• **Stated exercise**
Render every line of the items below as a Markdown table with two columns, Row and Line. Number the rows in order and skip any blank lines.

• **Rows of pointing data**
>> START

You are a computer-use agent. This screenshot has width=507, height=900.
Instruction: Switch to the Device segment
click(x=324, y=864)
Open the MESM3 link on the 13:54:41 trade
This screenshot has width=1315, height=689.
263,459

>> END

• **In response**
| Row | Line |
|---|---|
| 1 | You are a computer-use agent. This screenshot has width=507, height=900. |
| 2 | Instruction: Switch to the Device segment |
| 3 | click(x=324, y=864) |
| 4 | Open the MESM3 link on the 13:54:41 trade |
| 5 | This screenshot has width=1315, height=689. |
| 6 | 263,459 |